### WRITTEN REQUEST
Reproduce the material from its start through the line containing "pos(807,178)", substituting "Go to" for every occurrence of "Switch to" and leaving all else unchanged.

### PROVIDED RECORDS
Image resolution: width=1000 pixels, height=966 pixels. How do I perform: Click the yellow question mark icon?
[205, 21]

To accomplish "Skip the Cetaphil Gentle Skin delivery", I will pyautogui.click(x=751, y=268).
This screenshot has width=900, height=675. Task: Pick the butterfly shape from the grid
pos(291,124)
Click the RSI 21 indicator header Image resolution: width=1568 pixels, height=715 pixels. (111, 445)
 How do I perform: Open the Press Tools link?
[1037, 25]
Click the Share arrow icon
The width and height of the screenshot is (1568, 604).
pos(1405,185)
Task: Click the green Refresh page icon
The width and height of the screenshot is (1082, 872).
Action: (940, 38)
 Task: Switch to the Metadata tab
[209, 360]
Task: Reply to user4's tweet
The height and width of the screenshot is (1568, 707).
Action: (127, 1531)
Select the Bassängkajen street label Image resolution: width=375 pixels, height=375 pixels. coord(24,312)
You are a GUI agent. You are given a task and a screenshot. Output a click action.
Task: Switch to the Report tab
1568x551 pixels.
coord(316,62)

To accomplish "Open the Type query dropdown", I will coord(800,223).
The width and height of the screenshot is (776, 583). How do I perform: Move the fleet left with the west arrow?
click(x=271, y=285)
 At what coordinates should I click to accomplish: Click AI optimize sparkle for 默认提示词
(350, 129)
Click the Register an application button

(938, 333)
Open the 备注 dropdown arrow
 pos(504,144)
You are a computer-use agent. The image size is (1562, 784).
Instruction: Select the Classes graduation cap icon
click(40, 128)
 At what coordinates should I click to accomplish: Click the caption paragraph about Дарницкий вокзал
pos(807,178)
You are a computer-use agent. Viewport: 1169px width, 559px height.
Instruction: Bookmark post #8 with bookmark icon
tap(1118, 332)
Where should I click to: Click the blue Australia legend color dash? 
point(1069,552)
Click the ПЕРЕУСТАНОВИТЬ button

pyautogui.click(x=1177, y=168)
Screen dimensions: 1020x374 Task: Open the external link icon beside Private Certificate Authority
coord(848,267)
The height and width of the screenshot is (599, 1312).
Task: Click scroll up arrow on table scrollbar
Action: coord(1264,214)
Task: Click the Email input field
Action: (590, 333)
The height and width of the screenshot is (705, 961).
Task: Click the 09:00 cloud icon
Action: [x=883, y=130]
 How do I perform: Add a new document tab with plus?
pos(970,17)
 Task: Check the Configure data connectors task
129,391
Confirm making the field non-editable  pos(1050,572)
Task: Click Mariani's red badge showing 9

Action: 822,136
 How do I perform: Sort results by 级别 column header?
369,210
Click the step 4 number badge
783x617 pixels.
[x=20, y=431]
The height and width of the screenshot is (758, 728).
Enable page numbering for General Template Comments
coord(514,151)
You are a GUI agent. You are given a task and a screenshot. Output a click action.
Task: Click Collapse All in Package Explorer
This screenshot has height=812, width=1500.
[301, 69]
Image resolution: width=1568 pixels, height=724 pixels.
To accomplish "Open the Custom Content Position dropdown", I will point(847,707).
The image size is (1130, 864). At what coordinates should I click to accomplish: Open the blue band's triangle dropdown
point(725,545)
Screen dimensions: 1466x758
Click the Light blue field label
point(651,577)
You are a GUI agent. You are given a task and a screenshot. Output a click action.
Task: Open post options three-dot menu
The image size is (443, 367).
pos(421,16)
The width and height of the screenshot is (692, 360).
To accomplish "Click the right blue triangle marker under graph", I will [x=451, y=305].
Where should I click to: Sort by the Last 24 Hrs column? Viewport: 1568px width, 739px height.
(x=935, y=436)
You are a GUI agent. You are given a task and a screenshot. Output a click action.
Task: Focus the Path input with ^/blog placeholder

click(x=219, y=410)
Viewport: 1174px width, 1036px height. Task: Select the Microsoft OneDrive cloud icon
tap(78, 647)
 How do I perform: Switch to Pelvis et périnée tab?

### PROBLEM SOLUTION
Image resolution: width=1000 pixels, height=966 pixels. How do I perform: Click the yellow question mark icon?
[205, 21]

To accomplish "Skip the Cetaphil Gentle Skin delivery", I will pyautogui.click(x=751, y=268).
This screenshot has width=900, height=675. Task: Pick the butterfly shape from the grid
pos(291,124)
Click the RSI 21 indicator header Image resolution: width=1568 pixels, height=715 pixels. (111, 445)
 How do I perform: Open the Press Tools link?
[1037, 25]
Click the Share arrow icon
The width and height of the screenshot is (1568, 604).
pos(1405,185)
Task: Click the green Refresh page icon
The width and height of the screenshot is (1082, 872).
Action: (940, 38)
 Task: Go to the Metadata tab
[209, 360]
Task: Reply to user4's tweet
The height and width of the screenshot is (1568, 707).
Action: (127, 1531)
Select the Bassängkajen street label Image resolution: width=375 pixels, height=375 pixels. coord(24,312)
You are a GUI agent. You are given a task and a screenshot. Output a click action.
Task: Go to the Report tab
1568x551 pixels.
coord(316,62)

To accomplish "Open the Type query dropdown", I will coord(800,223).
The width and height of the screenshot is (776, 583). How do I perform: Move the fleet left with the west arrow?
click(x=271, y=285)
 At what coordinates should I click to accomplish: Click AI optimize sparkle for 默认提示词
(350, 129)
Click the Register an application button

(938, 333)
Open the 备注 dropdown arrow
 pos(504,144)
You are a computer-use agent. The image size is (1562, 784).
Instruction: Select the Classes graduation cap icon
click(40, 128)
 At what coordinates should I click to accomplish: Click the caption paragraph about Дарницкий вокзал
pos(807,178)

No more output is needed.